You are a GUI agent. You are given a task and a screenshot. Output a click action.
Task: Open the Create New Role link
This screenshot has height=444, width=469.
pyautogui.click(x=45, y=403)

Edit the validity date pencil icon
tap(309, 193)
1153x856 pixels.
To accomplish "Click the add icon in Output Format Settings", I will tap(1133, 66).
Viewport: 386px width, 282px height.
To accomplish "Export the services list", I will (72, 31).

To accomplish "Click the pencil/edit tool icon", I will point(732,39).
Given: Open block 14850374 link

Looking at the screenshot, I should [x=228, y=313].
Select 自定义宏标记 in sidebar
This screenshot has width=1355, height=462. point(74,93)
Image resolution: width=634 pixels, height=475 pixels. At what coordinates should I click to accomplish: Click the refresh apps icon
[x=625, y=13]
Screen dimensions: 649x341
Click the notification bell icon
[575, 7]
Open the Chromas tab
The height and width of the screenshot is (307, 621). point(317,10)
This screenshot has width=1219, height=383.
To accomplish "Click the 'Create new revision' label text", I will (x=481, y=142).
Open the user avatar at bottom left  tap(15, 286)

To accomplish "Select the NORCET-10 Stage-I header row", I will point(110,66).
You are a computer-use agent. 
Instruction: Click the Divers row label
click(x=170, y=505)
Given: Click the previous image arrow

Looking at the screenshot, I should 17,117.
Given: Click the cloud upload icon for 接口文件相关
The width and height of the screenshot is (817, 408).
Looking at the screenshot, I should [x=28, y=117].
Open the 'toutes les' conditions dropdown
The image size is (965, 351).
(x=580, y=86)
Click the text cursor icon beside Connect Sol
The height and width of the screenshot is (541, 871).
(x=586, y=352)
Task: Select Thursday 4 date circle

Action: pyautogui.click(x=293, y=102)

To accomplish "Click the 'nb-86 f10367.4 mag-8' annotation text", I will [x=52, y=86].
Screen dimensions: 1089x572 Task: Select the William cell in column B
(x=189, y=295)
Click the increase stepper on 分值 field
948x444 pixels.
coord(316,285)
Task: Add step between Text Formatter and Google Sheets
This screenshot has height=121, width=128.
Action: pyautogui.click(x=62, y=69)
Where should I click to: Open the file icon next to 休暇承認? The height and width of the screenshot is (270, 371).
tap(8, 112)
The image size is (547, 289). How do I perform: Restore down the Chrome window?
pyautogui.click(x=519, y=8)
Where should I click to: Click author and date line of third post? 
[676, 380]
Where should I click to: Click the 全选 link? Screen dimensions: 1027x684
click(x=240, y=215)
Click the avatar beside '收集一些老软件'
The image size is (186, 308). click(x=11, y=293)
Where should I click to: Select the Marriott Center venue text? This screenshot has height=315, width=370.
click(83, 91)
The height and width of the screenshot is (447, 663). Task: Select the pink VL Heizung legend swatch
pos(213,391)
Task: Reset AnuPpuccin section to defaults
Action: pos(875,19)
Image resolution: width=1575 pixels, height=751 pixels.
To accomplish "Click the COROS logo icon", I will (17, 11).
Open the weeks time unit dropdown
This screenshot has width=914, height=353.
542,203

______________________________

§ Task description
Word for word, give back all of the records.

§ Completed task
You are a GUI agent. You are given a task and a screenshot. Output a click action.
Task: Open the Create New Role link
This screenshot has height=444, width=469.
pyautogui.click(x=45, y=403)

Edit the validity date pencil icon
tap(309, 193)
1153x856 pixels.
To accomplish "Click the add icon in Output Format Settings", I will tap(1133, 66).
Viewport: 386px width, 282px height.
To accomplish "Export the services list", I will (72, 31).

To accomplish "Click the pencil/edit tool icon", I will point(732,39).
Given: Open block 14850374 link

Looking at the screenshot, I should [x=228, y=313].
Select 自定义宏标记 in sidebar
This screenshot has width=1355, height=462. point(74,93)
Image resolution: width=634 pixels, height=475 pixels. At what coordinates should I click to accomplish: Click the refresh apps icon
[x=625, y=13]
Screen dimensions: 649x341
Click the notification bell icon
[575, 7]
Open the Chromas tab
The height and width of the screenshot is (307, 621). point(317,10)
This screenshot has width=1219, height=383.
To accomplish "Click the 'Create new revision' label text", I will (x=481, y=142).
Open the user avatar at bottom left  tap(15, 286)

To accomplish "Select the NORCET-10 Stage-I header row", I will point(110,66).
You are a computer-use agent. 
Instruction: Click the Divers row label
click(x=170, y=505)
Given: Click the previous image arrow

Looking at the screenshot, I should 17,117.
Given: Click the cloud upload icon for 接口文件相关
The width and height of the screenshot is (817, 408).
Looking at the screenshot, I should [x=28, y=117].
Open the 'toutes les' conditions dropdown
The image size is (965, 351).
(x=580, y=86)
Click the text cursor icon beside Connect Sol
The height and width of the screenshot is (541, 871).
(x=586, y=352)
Task: Select Thursday 4 date circle

Action: pyautogui.click(x=293, y=102)

To accomplish "Click the 'nb-86 f10367.4 mag-8' annotation text", I will [x=52, y=86].
Screen dimensions: 1089x572 Task: Select the William cell in column B
(x=189, y=295)
Click the increase stepper on 分值 field
948x444 pixels.
coord(316,285)
Task: Add step between Text Formatter and Google Sheets
This screenshot has height=121, width=128.
Action: pyautogui.click(x=62, y=69)
Where should I click to: Open the file icon next to 休暇承認? The height and width of the screenshot is (270, 371).
tap(8, 112)
The image size is (547, 289). How do I perform: Restore down the Chrome window?
pyautogui.click(x=519, y=8)
Where should I click to: Click author and date line of third post? 
[676, 380]
Where should I click to: Click the 全选 link? Screen dimensions: 1027x684
click(x=240, y=215)
Click the avatar beside '收集一些老软件'
The image size is (186, 308). click(x=11, y=293)
Where should I click to: Select the Marriott Center venue text? This screenshot has height=315, width=370.
click(83, 91)
The height and width of the screenshot is (447, 663). Task: Select the pink VL Heizung legend swatch
pos(213,391)
Task: Reset AnuPpuccin section to defaults
Action: pos(875,19)
Image resolution: width=1575 pixels, height=751 pixels.
To accomplish "Click the COROS logo icon", I will (17, 11).
Open the weeks time unit dropdown
This screenshot has width=914, height=353.
542,203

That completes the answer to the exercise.